Опубликовано в журнале Арион, номер 4, 2006
В гостиничном номере вместо Библии лежал томик Мопассана.
Быть может, это единственный в мире город, вернувшись в который кажется, будто и не уезжал.
Не выходил из сводчатого метро, где аккордеонисты разносят по вагонам парижский вальсок.
С этих улиц, где фасады украшены барельефами пышнотелых и отзывчивых муз.
А террасы кафе с каждым годом все дальше наползают на тротуары.
Где полуденная пустота Люксембургского сада напоминает о часе обеда.
Не мешая какому-то негру покупать такой же черный и сверкающий мотоцикл, придирчиво заглядывая ему под крыло и в фару.
Где в витрине на Риволи выставлена на продажу новенькая королевская мантия.
Где женщины на тысяче картин вечно сидят перед туалетным столиком.
И японцы печально кивают гиду перед портретом доктора Гаше, слушая про ухо Ван Гога.
Если ты тут не в первый раз, то волен идти куда угодно, но все равно попадешь в музей.
У посетителя Центра Помпиду всегда впечатление, будто он заблудился и забрел в бойлерную.
Среди змеящихся по стенам труб по-хозяйски обосновался зал Марселя Дюшана с целой серией прославленных писсуаров, а еще — с двумя унитазами и фаянсовой раковиной, как в магазине “Сантехника”.
Немного позже, зайдя за табличку WC, я обнаружил продолжение экспозиции.
Но все ж мне ближе музей Моне, заволоченный желтоватым паровозным дымом сен-лазарских вокзалов.
Тамошний темнокожий служитель, не стесняясь посетителей, приседал для моциона перед “Кувшинками”, хрустел пальцами и вообще вел себя непринужденно.
Два других, белых, прогуливались, беседуя, меж картин, и видно было, что с первым они не дружат.
Потом, прямо под открытым небом, тебя встречают тяжелые женщины Майоля в летучей позе грехопадения.
И его же Ева с отсутствующим яблоком в руке.
Знакомый художник рассказал, что возлюбленная модель скульптора, которой он оставил все в обход семьи, родом из Одессы, и еще жива.
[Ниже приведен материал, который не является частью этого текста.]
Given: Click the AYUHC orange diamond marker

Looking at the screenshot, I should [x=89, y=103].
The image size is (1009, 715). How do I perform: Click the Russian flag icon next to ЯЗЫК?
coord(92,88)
И предложил с ней познакомить.
Я с ужасом отказался.
Девяностолетняя старуха в роли музы — это даже и для Парижа перебор.
Мне назначили встречу в маленьком старом театральном кафе с дачными оранжевыми абажурами с бахромой, апельсиновым потолком и афишами на стенах.
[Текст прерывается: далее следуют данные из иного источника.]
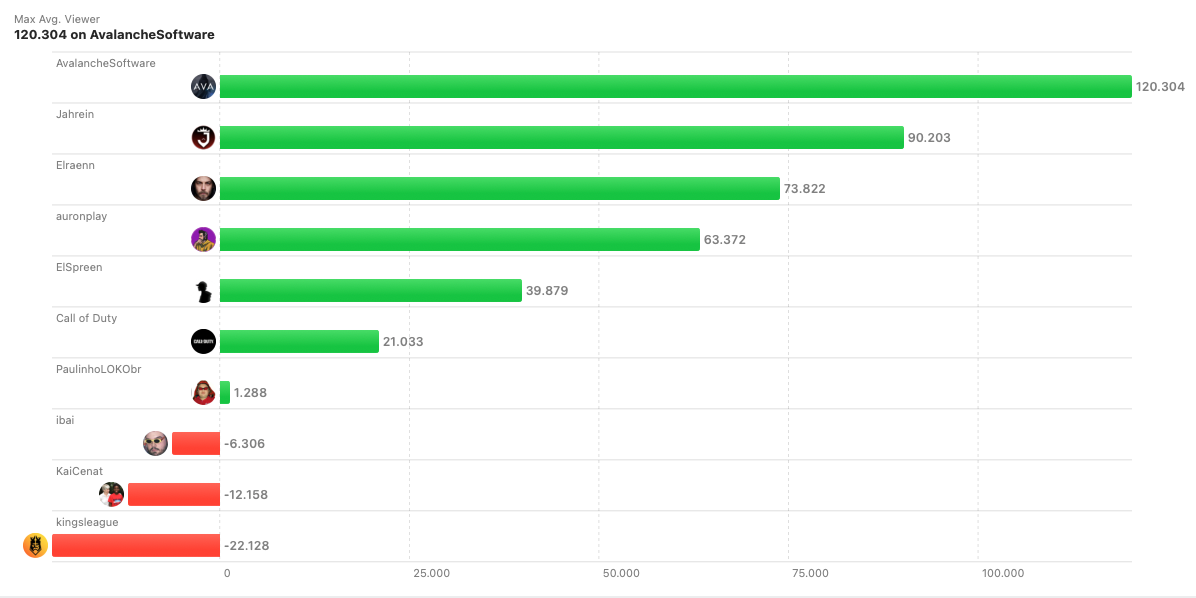
Task: Click the Jahrein channel name
Action: (76, 114)
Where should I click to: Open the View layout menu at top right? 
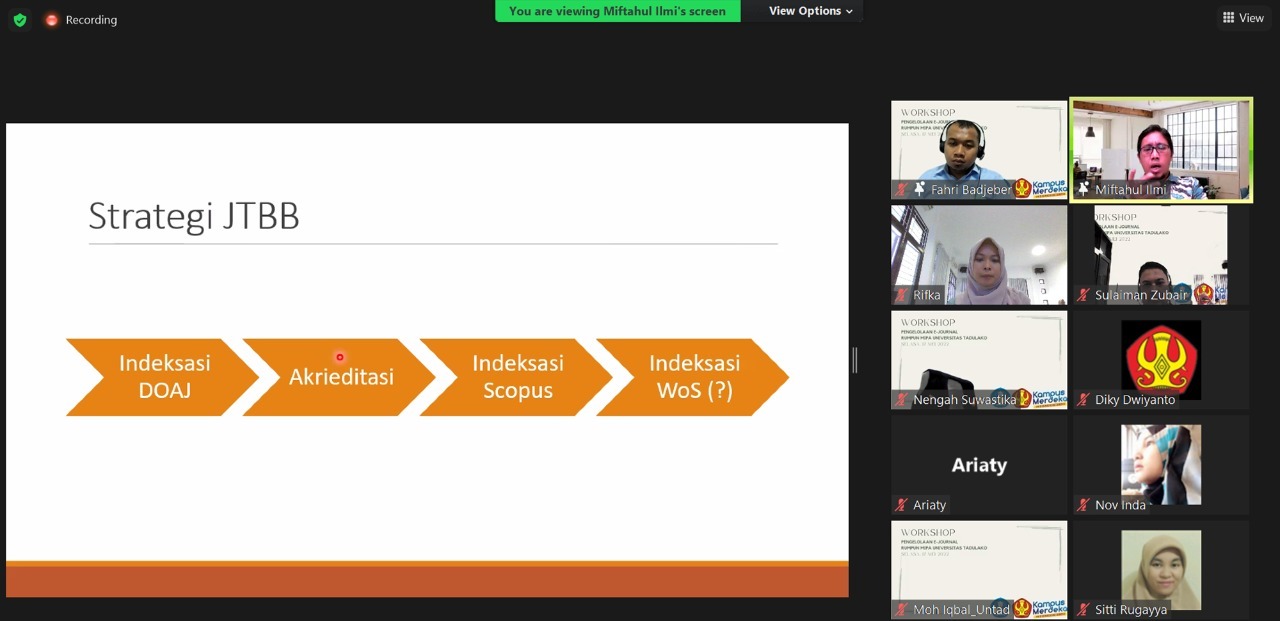pos(1243,18)
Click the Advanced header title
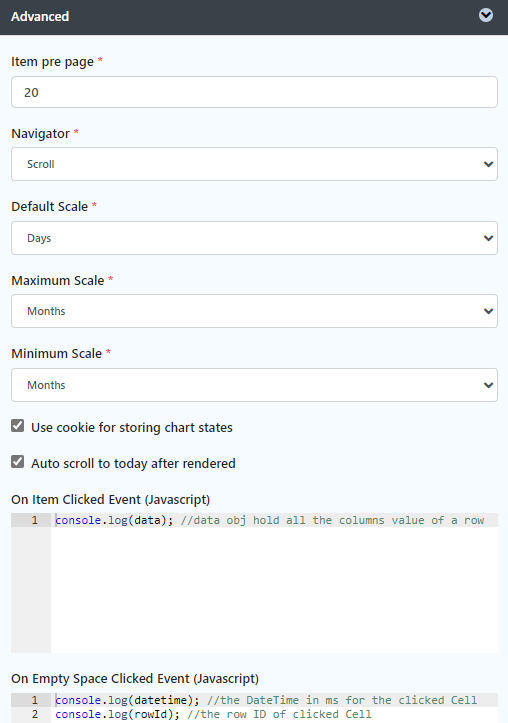The width and height of the screenshot is (508, 723). (40, 17)
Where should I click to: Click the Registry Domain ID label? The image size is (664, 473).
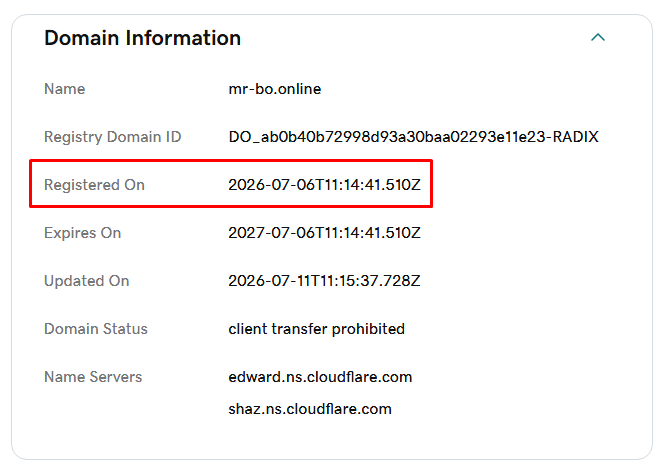click(113, 137)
Только металлический звон затиснутого в угол игрального автомата, допущенного в угоду настырному времени, возвращал из 20-х годов минувшего века в нынешний, но без успеха.
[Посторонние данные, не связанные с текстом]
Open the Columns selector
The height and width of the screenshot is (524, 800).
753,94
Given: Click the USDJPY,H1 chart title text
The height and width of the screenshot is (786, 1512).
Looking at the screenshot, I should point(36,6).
Сдержанно улыбчивый хозяин с высоко подстриженным седым затылком смахивал на отставного военного, или дипломата.
Уже через полчаса мне не захотелось уходить отсюда никуда на свете.
Я терпеливо пил кофе у окна.
Ближе к вечеру там появились прохожие с целыми охапками завернутых в папиросную бумагу длинных батонов.
А когда совсем уж смерклось, над улицей с идущей толпой и пробегающими автомобилями повисли, как оранжевые медузы, отразившиеся в зеркальных стеклах абажуры.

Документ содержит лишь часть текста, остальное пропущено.